The question isn’t how bad Brexit is. It’s how bad Brexit’s going to get. It’s already so bad that economists like me have to resort to superlatives, because it’s even worse than our worst predictions. I was one of the “pessimists,” or, LOL, “scaremongers” — I estimated that Brits would be 10% poorer in five to ten years. They’re already 11% worse off, in just three. Brexit has blown past our worst estimates already, absolutely smashed, like the Muhammad Ali of self-inflicted calamities.
That point isn’t made enough, really, because discussing Brexit is still verboten, and discussing it with any real measure of sanity or reality completely taboo. And yet if the worst estimates have been smashed already — how much worse is it going to get? What’s going to happen now, most likely, is the scenario I’ve sketched out for you above. Britain’s economy keeps shrinking — at best, stagnating — but almost certainly not growing, because, like I said, growth comes from investment, immigration, or trade, and Britain is against all three, effectively, or at least both sides in British politics are.
And as its economy keeps shrinking, it plunges into a poorer league of nations — 30% poorer, easily within a decade, than those who used to be its peers. It’s already 11%, remember, at three years in. And while 11% poorer might not sound like a lot, because that isn’t felt proportionately, but hits the average person far, far more and harder than, say millionaires, it already means things like 25% struggle to afford food and heat, or the NHS is collapsing, or nearly every form of public service is broke. So how much worse is it going to be at an economy that’s 30% poorer than it would’ve been — which is what Britain’s on course for?

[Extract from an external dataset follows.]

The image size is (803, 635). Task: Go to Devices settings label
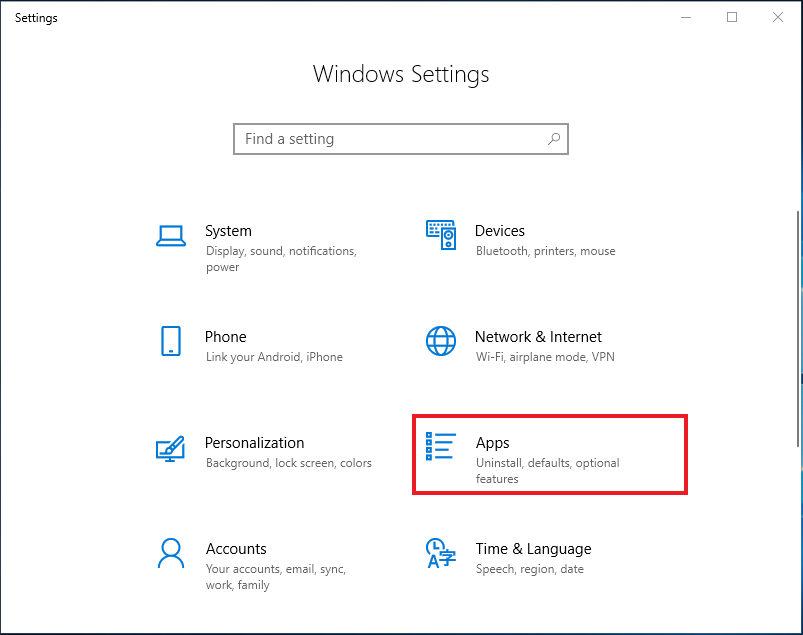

Brexit is — really is — the greatest self-inflicted calamity in the modern history of rich nations. It’s already that. And slowly, Brits are beginning to grasp that much. The really grim part, though, isn’t even all that. It’s how much worseBrexit is going to continue to be. It is going to slowly choke off Britain’s potential as an economy and society, just like it has for the last three years, only faster and faster, and it’s difficult to say where and even if it ends. What’s certain is that Britain ends up far poorer than the already ruinous figures facing it — double them, triple them, and imagine a decade on, of this level of stagnation, shrinkage, growing impoverishment, cratering living standards, collapse of everything from public services to politics to the economy.

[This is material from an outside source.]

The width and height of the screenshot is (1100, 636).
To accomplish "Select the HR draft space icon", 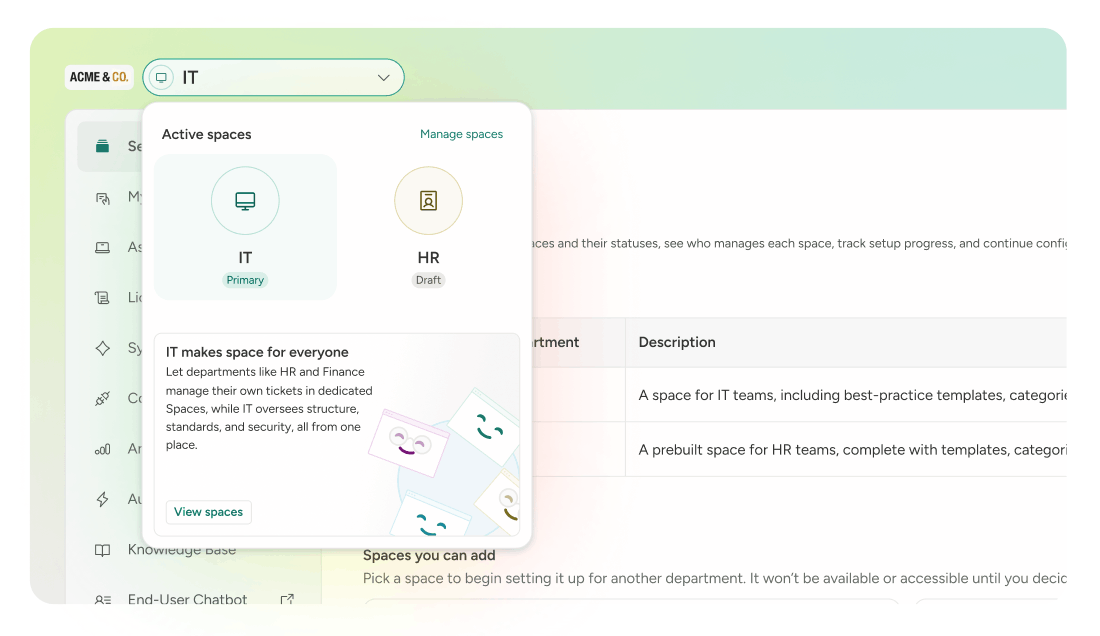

That’s what’s on the cards, and it’s going to be bewildering to the world. Why don’t they just admit they made a mistake — and undo it? Ah, my friends, if only history were that easy. It winds, though, in twists and tangles, which suffocate the mightiest, coiling around their necks like serpents, and laughs, until, at last, with humility comes wisdom. Not often, before, though, a whole lot of unnecessary pain.